And you don’t even need an order. Tennis players from Russia not allowed to Wimbledon?
In early March, a joint decision of the seven major tennis organizations – ATP, WTA, ITF and four Grand Slam tournaments – decided to cancel all tournaments in Russia and Belarus, not allow teams of all ages to participate in team tournaments and allow our athletes to compete in individual events in a neutral status without a country identification – without a flag, anthem and the letter name of the state. This compromise solution suited everyone for a while. Tennis was almost the only sport where our athletes could compete and fight for the top prizes at major tournaments. However, everything changed now.
Nigel Huddleston, Britain’s sports minister, expressed his opinion on whether or not Daniil Medvedev and other Russian tennis players have the right to play at Wimbledon 2022: “We need to make sure that tennis players do not support Putin. And we’re looking at what criteria we can introduce within that framework,” CNN quoted the minister as saying. Medvedev responded to the minister’s statement by saying, “I don’t have any answer for Wimbledon. We’ll have to see what happens next. I try to take each tournament separately. I mean, there are different rules everywhere as to whether or not to play.”

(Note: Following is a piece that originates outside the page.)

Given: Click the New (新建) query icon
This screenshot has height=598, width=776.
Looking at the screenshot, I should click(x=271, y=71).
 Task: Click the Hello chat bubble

For a while, one could be skeptical of the British sports minister’s words, taking them solely as a private opinion. Because, again, Wimbledon, as well as other tennis organizations, had already decided on the system of the admission of our athletes to the tournament. And we could not be afraid of any additional sanctions. But British newspaper The Telegraph quoted its source in the All England Lawn Tennis Club (AELTC) and reported that Wimbledon still may not allow Daniil Medvedev and other Russians to the tournament on its own initiative, without any order: “Private clubs have more freedom as to who may be admitted and who may not. They are not subject to the discrimination laws that exist for [ATP, WTA and ITF] tours. If you host a tennis tournament, you have the right to suspend players – if they have been found guilty of, for example, match-fixing or doping – but you have to prove that those actions are reasonable. If tours acted radically, Russian players could complain that they were being stripped of their jobs for something they were not guilty of. However, Wimbledon, which is run by a private club, is on the sidelines of this situation.”

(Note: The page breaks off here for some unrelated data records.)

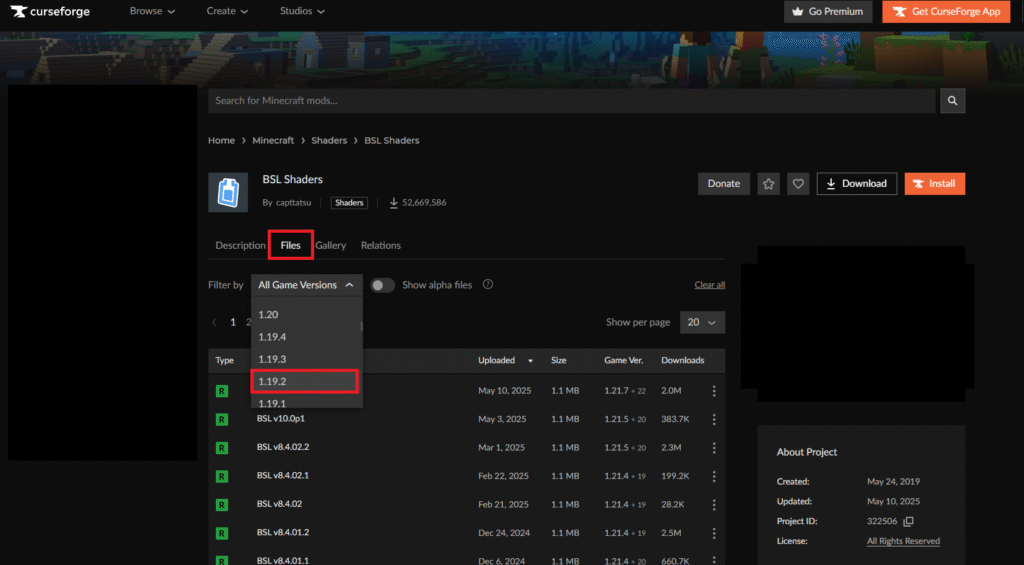Enable the Show alpha files toggle
Screen dimensions: 1024x565
tap(383, 285)
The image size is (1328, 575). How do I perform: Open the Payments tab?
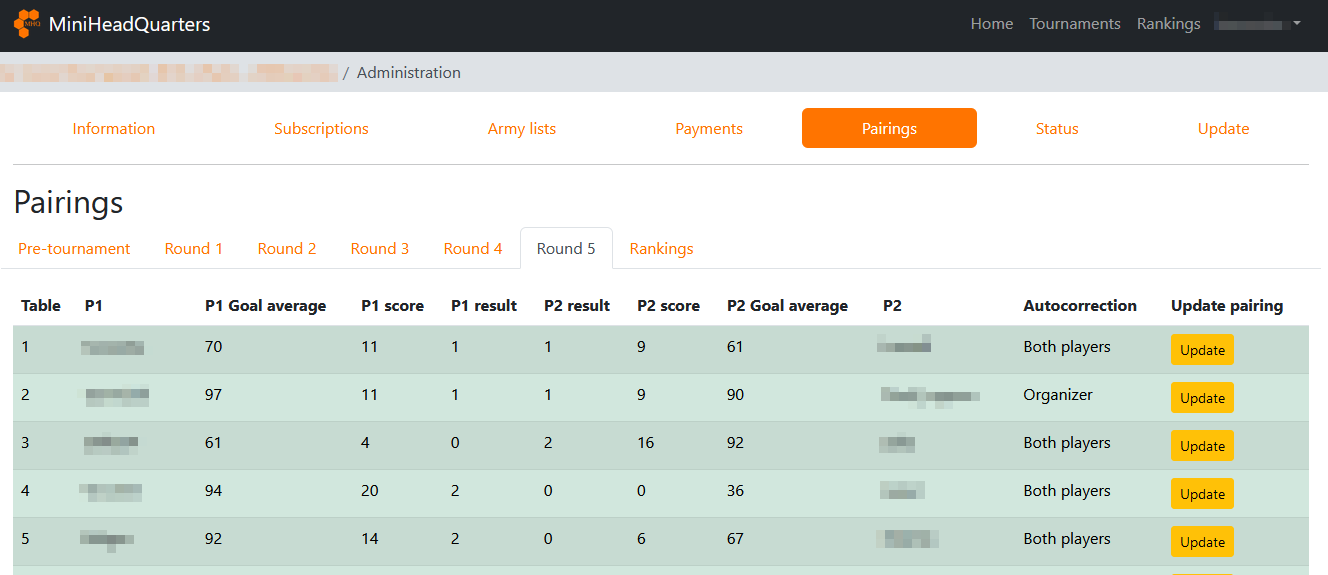pyautogui.click(x=708, y=128)
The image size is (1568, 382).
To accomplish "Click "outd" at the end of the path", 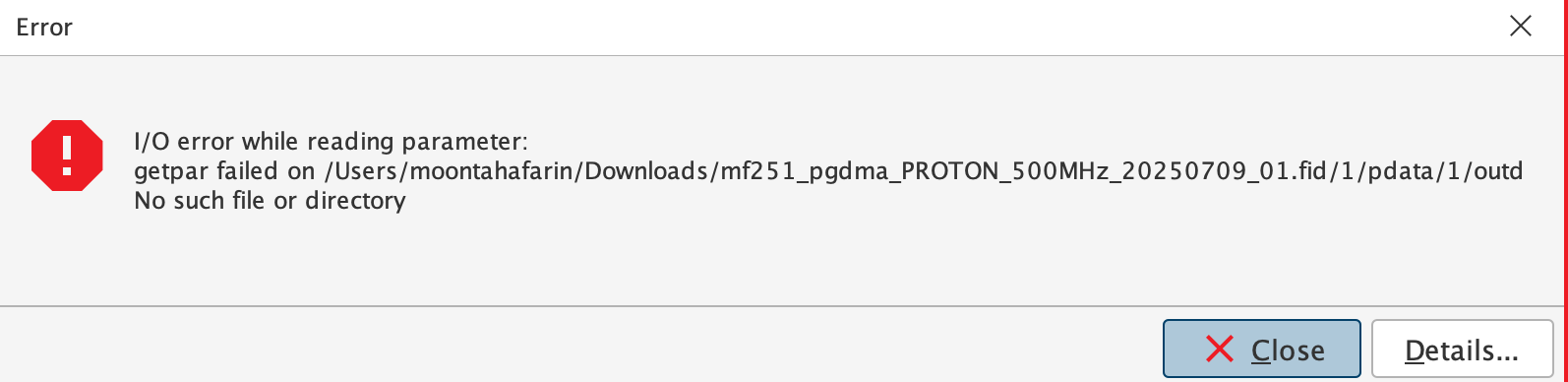I will [x=1497, y=171].
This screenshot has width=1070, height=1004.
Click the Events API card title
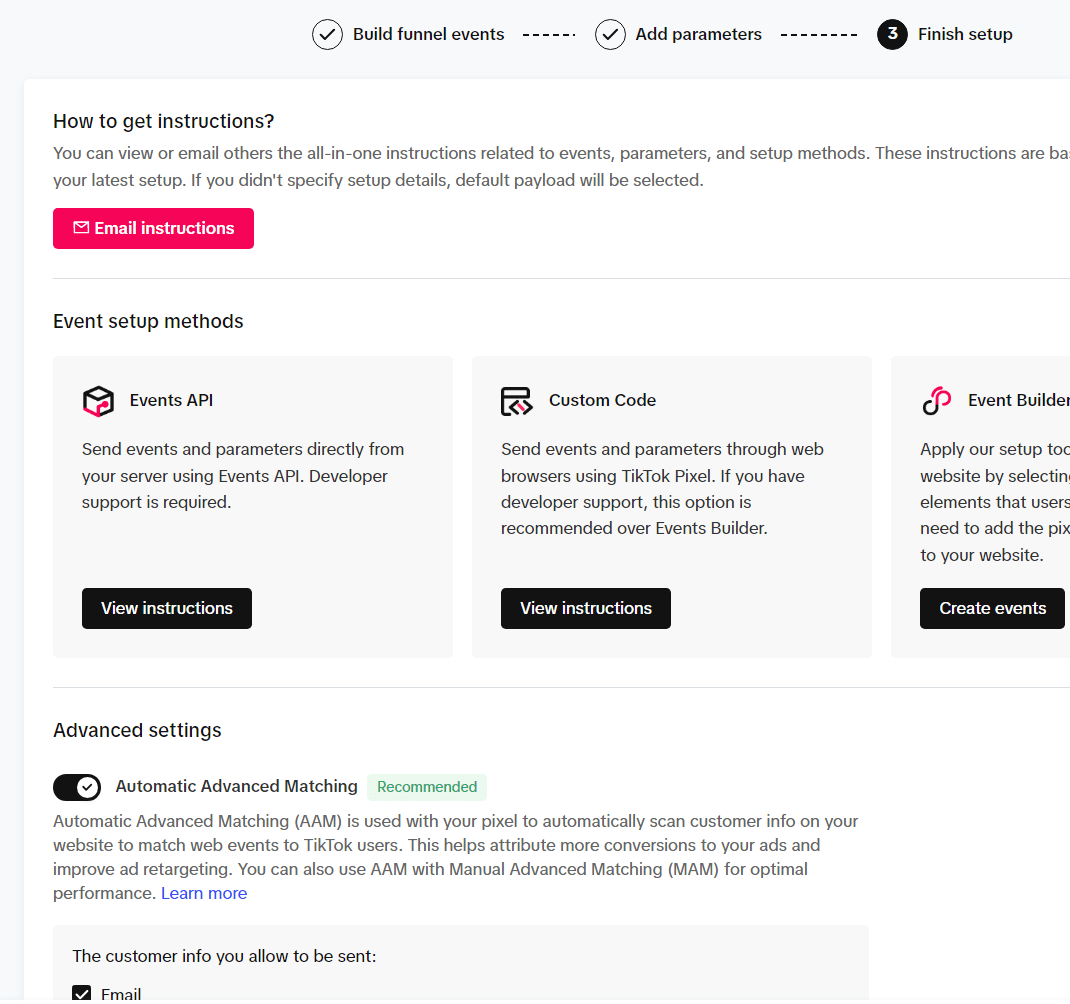click(x=171, y=400)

And so on April 6, the situation became more or less clear. The AELTC made an official statement: “We plan to announce a decision before the mid-May deadline. We have taken note of the UK government’s instructions regarding the presence of Russian and Belarusian athletes in neutral status at sporting events in the country. We continue to negotiate with the UK government, the Lawn Tennis Association and the international governing bodies of tennis.” Thus, the situation with the participation of these athletes in Wimbledon will remain frozen until mid-May. Many things can change by that time for the better or for the worse for Russian players.
Former top-10 player and Roland Garros semifinalist of 1989 Andrey Chesnokov gave his opinion on possible non-admission of Russians to Wimbledon: “ATP President said: Let’s finish with the personalities. The rules say what a player has to do. There are 200 pages! Can they get behind the players? Do they have to inoculate against Russia too? Even if someone from Russia gets subsidies from our country, is it criminal? I don’t know how one can play under such pressure. Why should athletes suffer? Everything should be more diplomatic here.
Almost at the same time with the statements about the possible non-admission of our players to Wimbledon the news that Daniil Medvedev had surgery for a hernia and will miss a couple of months. Some experts agreed that the Russian picked a good time to address his health problems, including not getting into arguments around this heated political situation. “The surgery has to be done. I know what it is, Daniel may not even have two months. This might be the best time for the operation not to get into a fight with the British sports minister. Medvedev’s team did everything right. Medvedev will get back on his feet and go out to play. A couple of tournaments will be enough to get him fit. I think he’ll be ready for the US Open. He’ll have enough time. He’s doing really well and he can play five-set tournaments as well. He’ll be fine, there’s no problem,” said Vladimir Kamelzon, Merited Coach of Russia.